È un esercizio full body, che coinvolge più fasce muscolari e che consente di mettere sotto sforzo il cuore grazie anche alla movimentazione di sangue dalla zona inferiore a quella superiore. Vi suggeriamo per le prime volte di procedere a una decina di esercizi a vuoto, interiorizzando così al meglio il movimento che deve alla fine diventare il più fluido e armonico possibile. La discesa in squat deve essere completa così che l’esplosione e la risalita consentano di considerare l’esercizio compiuto e si possa passare a una seconda ripetizione.

Attenzione anche alla respirazione: in fase discendente si inspira mentre in quella ascendente è necessario espirare. Controllate poi che la distendensione delle braccia sia completa e che bacino, spalle e braccia formino una linea dritta.

 

 

I benefici

Se eseguito correttamente il Kettlebell Thruster riesce ad apportare un gran numero di benefici all’utente. In prima istanza in quanto a equilibrio e coordinazione. Gestendo infatti due Kettlebell separatamente è necessario mantenere stabile l’equilibrio durante tutta l’esecuzione, un aspetto che migliora la coordinazione e stabilizza nel tempo la sezione del core.

Durante l’esecuzione vengono messi sotto sforzo gli addominali obliqui e quelli lombari, con una contrazione di tutta la fascia che ben potenzia nel tempo la zona dedicata. Solitamente poi le posizioni in cui certi attrezzi vengono collocati in avanti rispetto al corpo tendono a mettere sotto sforzo questa zona del corpo, corrispondente appunto al core e alla fascia addominale.

Spostandoci poi nella parte superiore si vede come questo esercizio possa aiutare anche a stabilizzare la zona delle spalle, specialmente per quel che riguarda le scapole.

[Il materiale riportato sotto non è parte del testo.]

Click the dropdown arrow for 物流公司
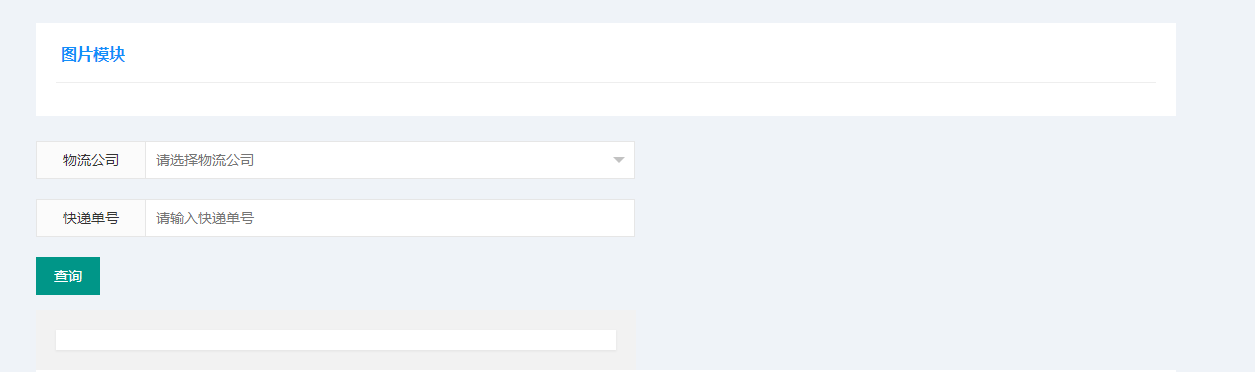This screenshot has height=372, width=1255. [x=619, y=160]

Nella posizione di partenza infatti e durante la discesa occorre un certo controllo di questa zona, così da non inclinare troppo la schiena e rischiare di fare più danni che guadagni. L’utilizzo di due Kettlebell comporta una gestione comune delle due braccia, che devono salire alla stessa altezza, con una coordinazione che nel tempo va sempre più migliorando.

L’esecuzione di un esercizio come il Thruster riunisce in un solo movimento uno squat e una distensione verso l’alto. La combinazione di questi due movimenti obbliga il cuore a un lavoro mediamente intenso, in cui è necessario convogliare prima l’afflusso sanguigno in basso per poi spingerlo nuovamente verso l’alto. Il consumo energetico a tal proposito è notevole, una scelta ideale per chi punta a una sostanziale riduzione della massa grassa.

 

 

Cosce, mani e testa

Il movimento che ricorda ed evoca una squat funziona alla grande grazie all’utilizzo del Kettlebell. A differenza del bilanciere infatti si ha una maggiore libertà di movimento, aspetto che si traduce in un’accosciata completa con cui poter considerare la prima parte dell’esercizio compiuta. Tra l’altro si riesce anche a gestire meglio la mobilità di cosce, schiena e gambe, potenziando e rendendo al contempo il tutto più armonico, senza perdere nulla in potenza.

Insomma grazie a questo esercizio si lavora silenziosamente su un gran numero di aspetti, dalla postura alla gestione di un movimento completo che dal basso verso l’alto aiuta a fortificare il corpo e tante sue parti. Anche la presa continua sul Kettlebell infatti si dimostra utile a quanti vogliono potenziare questi muscoli, con un lavoro che coinvolge anche gli avambracci.

Praticando questo esercizio si acquista anche una migliore mobilità articolare, specie nella zona delle braccia e nel momento in cui si realizza un sollevamento verso l’alto.

Padroneggiare nel migliore dei modi questo esercizio potrebbe dunque richiedere più del previsto, ma i benefici nel lungo periodo su tante zone del corpo crediamo valgono la candela. A voi ora la voglia e il desiderio di migliorare, sapendo che un controllo costante e la scelta di un prodotto di qualità permettono una progressione migliore e un’esecuzione più sicura del tutto.